Lo cierto es que también hubo otros jóvenes que sin recurrir a toda la parafernalia hippie adoptaron los preceptos del movimiento sin perder nunca su condición de burgueses bien acomodados, sin renunciar nunca a sus lujos, su dinero, su posición social. A la certeza de que al volver a casa, tras la noche interminable, siempre hay una cama y un plato de comida caliente esperando al extenuado transgresor.

A este último grupo pertenecen los tres personajes de La charla, una novela que no es una novela, ya que se trata en realidad de una grabación muy extensa entre amigos que realizó la autora en el verano de 1965, que luego trasladó al papel en forma de diálogos, por lo que el resultado final se parece más a una obra de teatro.

Marsha, Emily y Vincent forman un triángulo complejo, que a veces es amoroso, muchas veces sexual, casi siempre amistoso y constantemente reflexivo sobre los actos de sus integrantes, que se lo cuentan todo sin pelos en la lengua.

Desde sus experiencias sexuales hasta los viajes psicodélicos con LSD, pasando por sus anhelos, sus problemáticas familiares, los lazos que los unen y las cosas que quizá los separen más adelante, cuando la juventud se vaya a otra parte.

Quizá lo mejor del libro sea que conserva la fuerza del relato oral en todo su esplendor. En un santiamén, los personajes pasan de hablar de temas trascendentes a comentar los peligros de comer mariscos o las bondades de la mayonesa. De un capítulo donde alguien cuenta penas del pasado se pasa al siguiente, donde Marsha y Emily juegan a elegir con quién se acostarían: ¿George Washington o Abraham Lincoln? ¿Norman Mailer o Philip Roth? ¿Sinatra o Belmondo? ¿Goebbels o Goering?

Los nombres propios de famosos se acumulan a lo largo de todo el texto, que habla mucho de los protagonistas pero también de los referentes culturales de la época, de Andy Warhol, Susan Sontang, André Guide, Scott Fitzgerald, Bob Dylan o Jean Genet.

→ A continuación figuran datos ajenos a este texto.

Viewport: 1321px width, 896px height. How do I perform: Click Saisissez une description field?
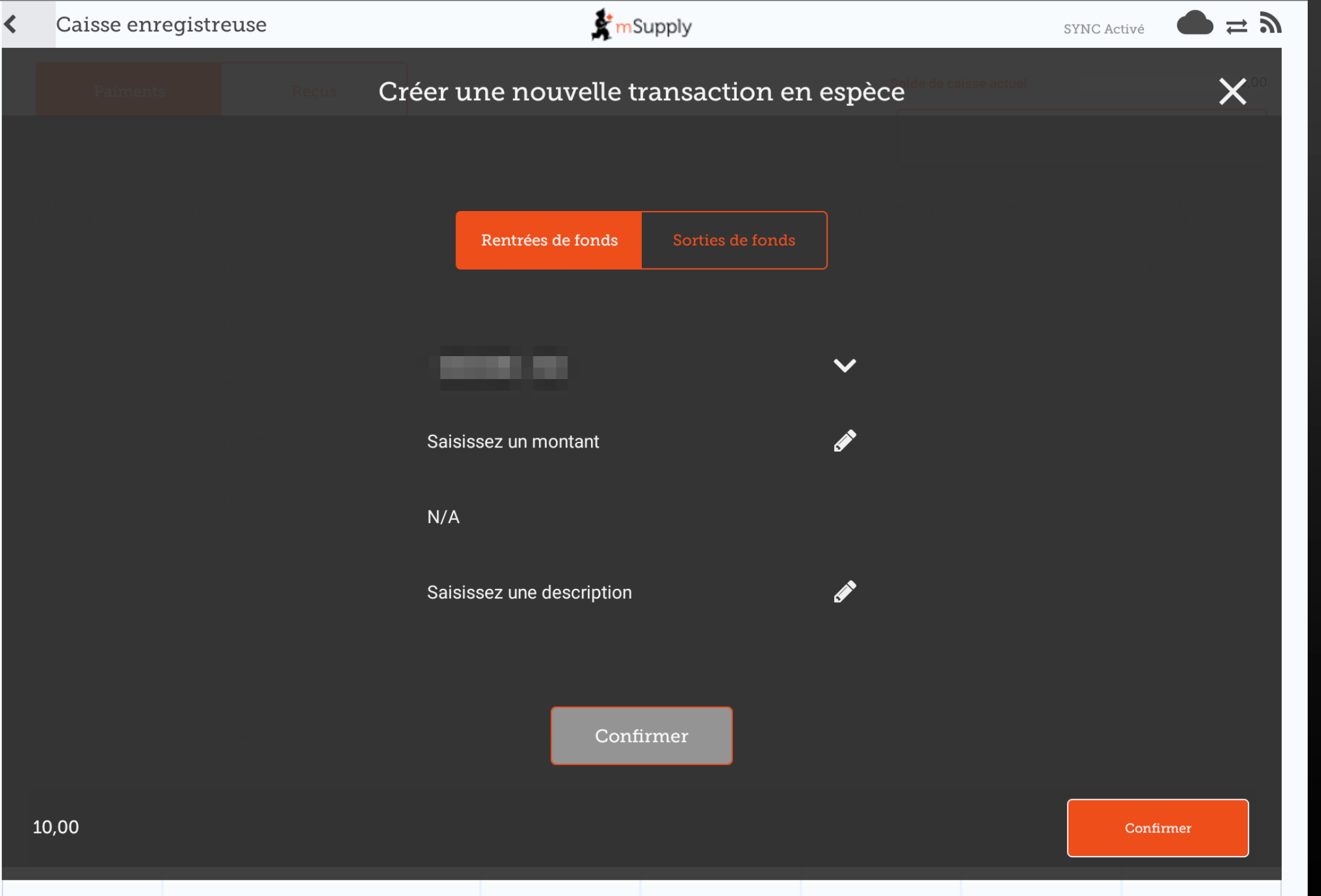click(529, 592)
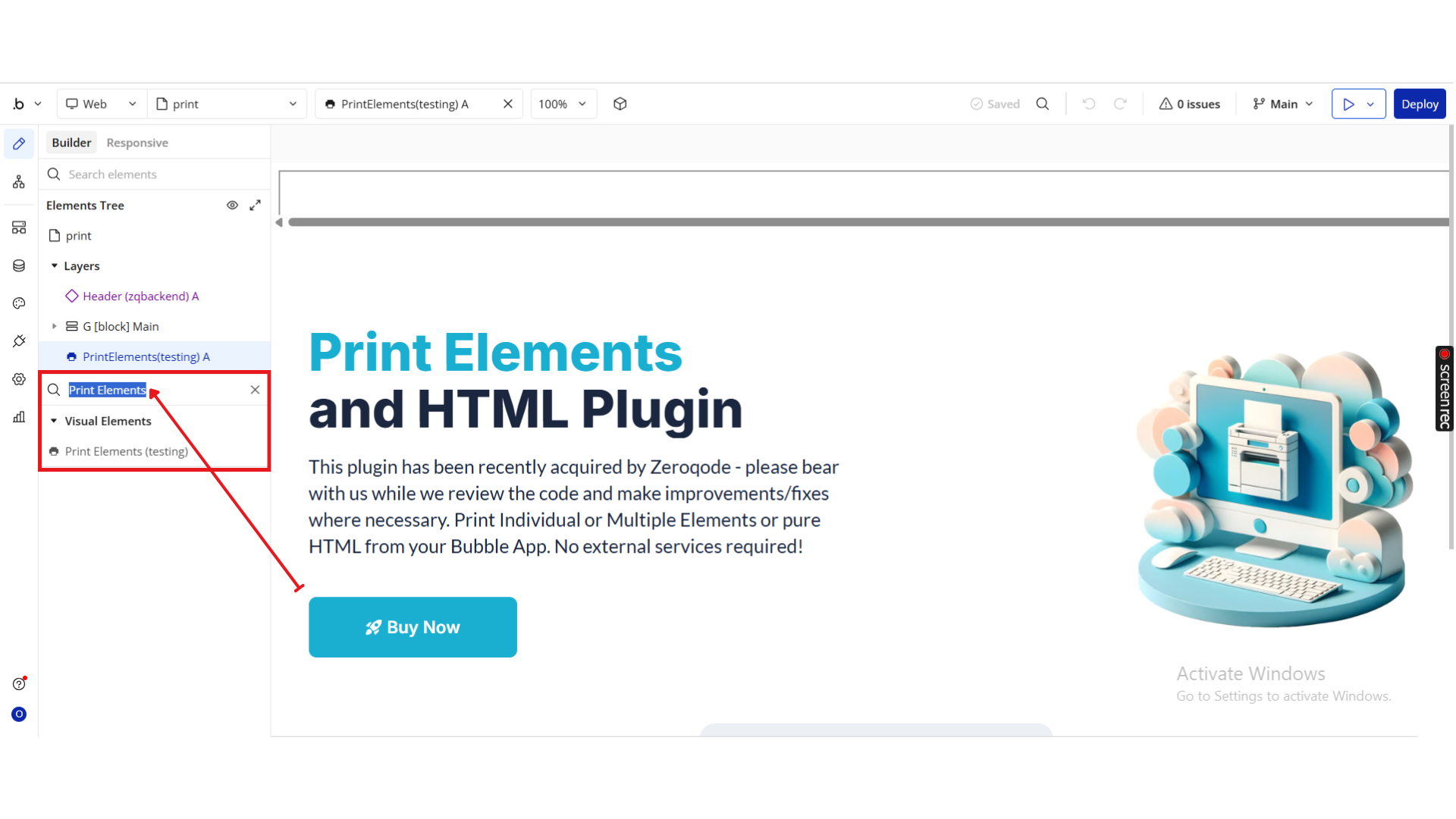Expand the G [block] Main group
This screenshot has width=1456, height=819.
tap(55, 327)
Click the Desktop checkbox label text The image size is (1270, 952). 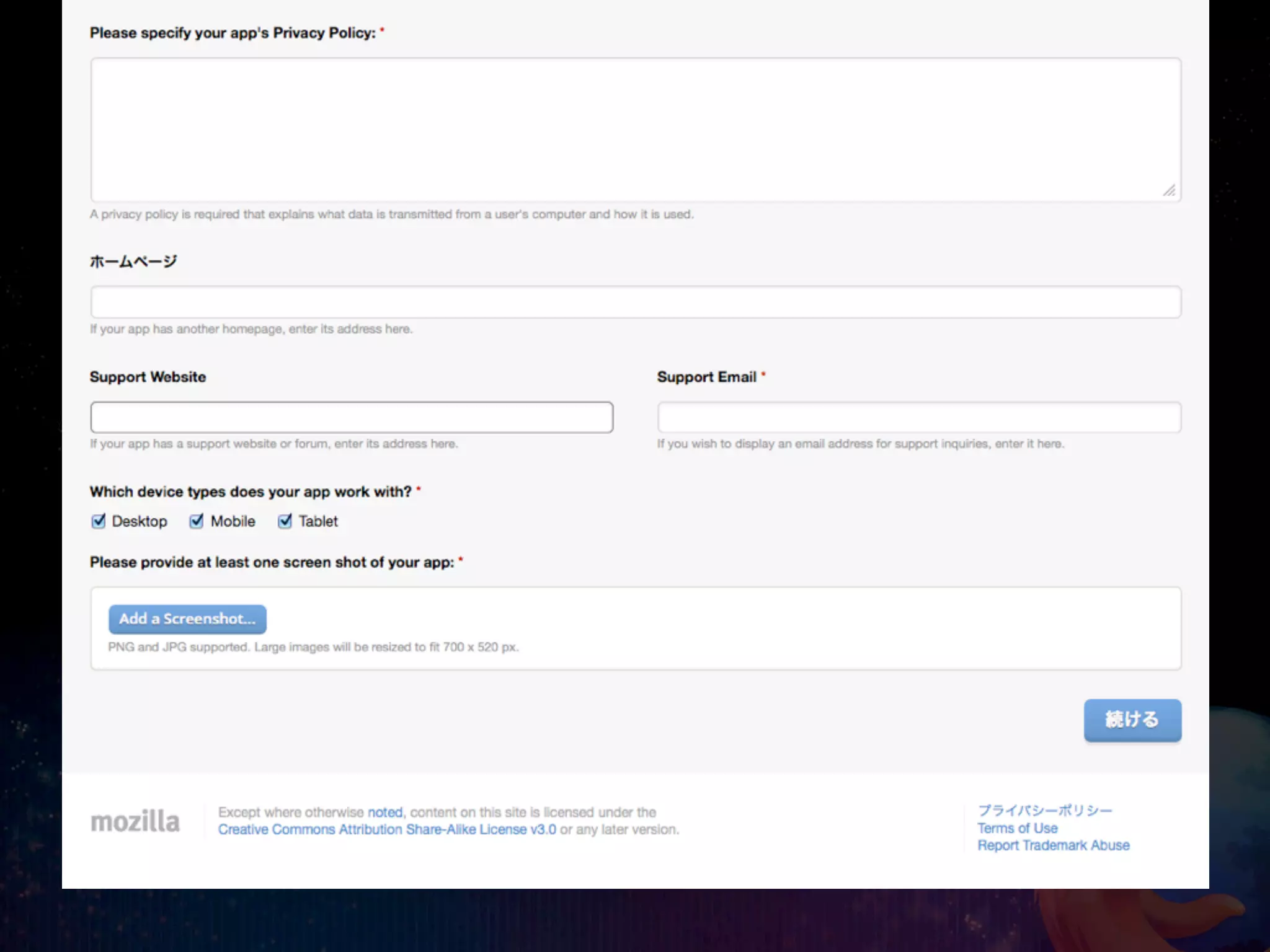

Y ese es justamente el talón de Aquiles de un texto que pierde fuerza por querer abarcarlo todo y al final se queda sin nada. Además, y hay que decirlo sin eufemismos, cualquiera de los tres protagonistas son en realidad bastante limitados en el alcance de sus planteamientos filosóficos a pesar de que ya tienen 30 años cumplidos.

El otro gran hándicap de La charla es la obsesión por la psicología de todos los protagonistas, que no solo van a terapia constantemente, actividad que rige sus vidas sin que parezcan darse cuenta, sino que todo lo que se narra pasa por un tamiz freudiano, lo que termina por agotar al lector. Se entiende la obsesión de los jóvenes por mirar hacia adentro, por intentar entenderse para después entender un mundo que cambia vertiginosamente, pero cuando cada acto por nimio que sea es analizado, cansa.
Las partes sexuales de la obra son las que más sonrisas le pueden sacar al lector, pero ha pasado tanta agua bajo el puente que los tríos, las orgías, el sadomasoquismo y el amor libre, no logran ya impresionar mucho a nadie.

La charla es un experimento social válido, pero de corto alcance. Quizá su máximo aporte sea, irónicamente y para desesperación de Linda Rosenkrantz, que queriendo exaltar los valores de un movimiento señala cada uno de los aspectos que lo llevaron al fracaso.